HEATH GRACE will be celebratin­g the internatio­nal publicatio­n of his first book with friends today.

Nothing unusual about that, you may think, but Heath is only sixyears-old and the friends he will be celebratin­g with are his fellow pupils at Stithians Primary School in Cornwall.

If that is not surprising enough, Heath actually wrote and illustrate­d the book when he was just five and he has a celebrity fan in TV presenter Chris Packham, who wrote the book’s foreword.

Heath, from Carnkie, near Redruth, wrote My Mummy Is Autistic – which is published by Routledge on October 22 – because his mummy is indeed autistic.

Jo Grace, who works as a sensory engagement and inclusion specialist as founder of The Sensory Projects, was only diagnosed four years ago.

She said: “I’m very typical of a generation of women who are referred to in research as a lost generation. The diagnostic criteria for autism is written around what autism looks like in boys. Girls like me weren’t found, so currently there’s a whole spate of us getting diagnosed at the same time.

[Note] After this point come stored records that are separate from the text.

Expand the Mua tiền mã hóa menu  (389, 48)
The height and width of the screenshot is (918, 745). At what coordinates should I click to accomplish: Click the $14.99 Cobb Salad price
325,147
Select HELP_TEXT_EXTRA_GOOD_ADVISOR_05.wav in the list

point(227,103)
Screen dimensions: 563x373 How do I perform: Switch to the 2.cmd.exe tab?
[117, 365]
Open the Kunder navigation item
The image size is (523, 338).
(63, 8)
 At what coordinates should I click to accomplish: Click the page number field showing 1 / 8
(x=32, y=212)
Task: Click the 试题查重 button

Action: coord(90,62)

“The insight it has given me as to how I’m different to other people has been transforma­tive. I process language at a different speed to other people, which leads to misunderst­andings. Before, I would have been stuck to understand what those misunderst­andings were about, but now I know bits of my brain are working differentl­y.”

It was due to this that Heath wrote his colourful book following a day’s shopping with his mum.

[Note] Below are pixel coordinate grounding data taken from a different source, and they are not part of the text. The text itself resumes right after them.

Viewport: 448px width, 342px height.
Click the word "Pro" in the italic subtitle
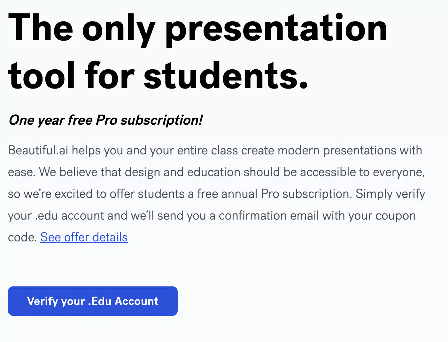coord(107,120)

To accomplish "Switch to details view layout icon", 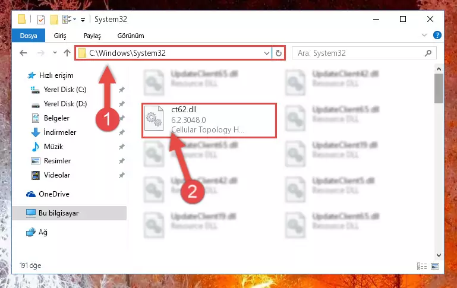I will (x=422, y=266).
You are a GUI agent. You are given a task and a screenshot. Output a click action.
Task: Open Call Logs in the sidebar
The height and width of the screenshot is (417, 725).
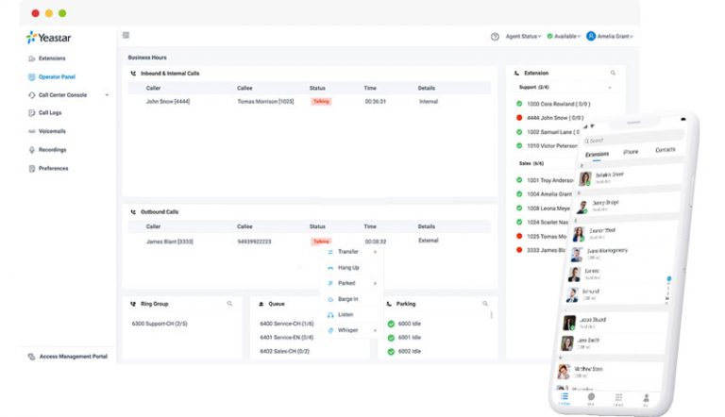pos(50,112)
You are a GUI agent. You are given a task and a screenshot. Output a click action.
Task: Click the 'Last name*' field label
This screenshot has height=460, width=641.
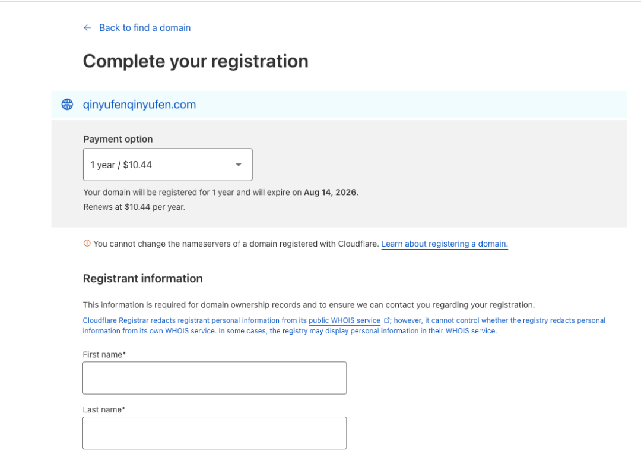104,409
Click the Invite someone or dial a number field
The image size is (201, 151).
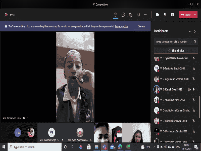pos(173,42)
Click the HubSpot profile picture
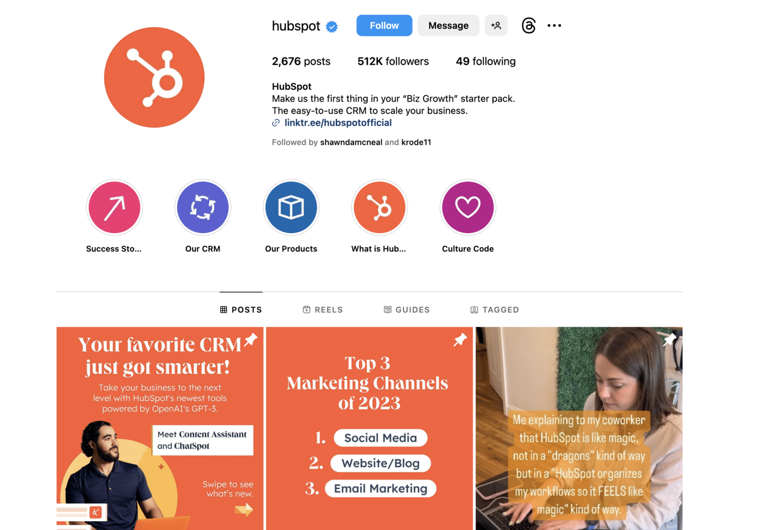Screen dimensions: 784x530 pos(154,78)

Jo ran over Heath’s foot with the trolley because she didn’t hear him say ‘stop’ due to her problems processing language. He told her it had happened “because your brain is different” and that her words were lining up, ready to come out.

Jo said: “He got a pen and drew me a picture of the words lining up to prove he understood. The image was really clear and it was the first or second day of the summer holidays. I’m trained as a primary school teacher, so I was thinking: ‘Ah ha, this could be a way of getting him to practise writing through the holidays’.

“I told him the picture was really good and he could probably explain my brain to other people who do not understand as well as he does.

“We did a few more pictures over the coming days and then he got fed up, so I packed it all away. I had only been imagining stapling them together to make a book for home.

“After a while, I spoke to him about the books I have written – I’m a published author too – and said often writing them was boring, but having written them felt good. The next day I offered him the choice of writing another page and he sat down and worked on it diligently. He did a page a day from then on.

“At the end of it I looked, and it is tricky being his mother because obviously I think everything he does is brilliant, but they really were so clear, so I sent them to one of my editors at Routledge and they loved it too. If a five-year-old can understand and explain autism, it asks a question of the wider world.”

Nature presenter Packham, who also has autism, was impressed. He agreed to write the book’s foreword, and the family are over the moon at the result.

Jo said: “Someone we know showed him some of Heath’s drawings and he liked them so much he said he would write a foreword, but normally people have to pay. Because Heath was five when he wrote the book, he would swap it for making a bird box.

“So Heath made a bird box and we hoped Chris would write something like ‘I like this book’, but he has written the most beautiful essay as it meant a lot to him. When he saw our friend again, the first thing he asked him was how was the book going.”

Chris wrote: “There is a remarkable tenderness here, between mother and child, an acceptance which is both beautiful and charming and heart-warming. The drawings offer a clarity, the voice of the child a purity, uncomplica­ted and direct. But of course what seals its success is the equally honest and pragmatic replies from the adult.”

Heath read a passage out to our reporter: “Mummy’s brain hear words slower than my brain. My brain hears words quickly.”

He is going to be taking cakes into school today to celebrate the book’s ‘birthday’.

Jo added: “The publishers were especially pleased that the book looks at autism from the point of view of the child regarding the adult, as autism is often portrayed as a child’s ‘problem’, something to be grown out of. We just hope Heath’s book will help other people.”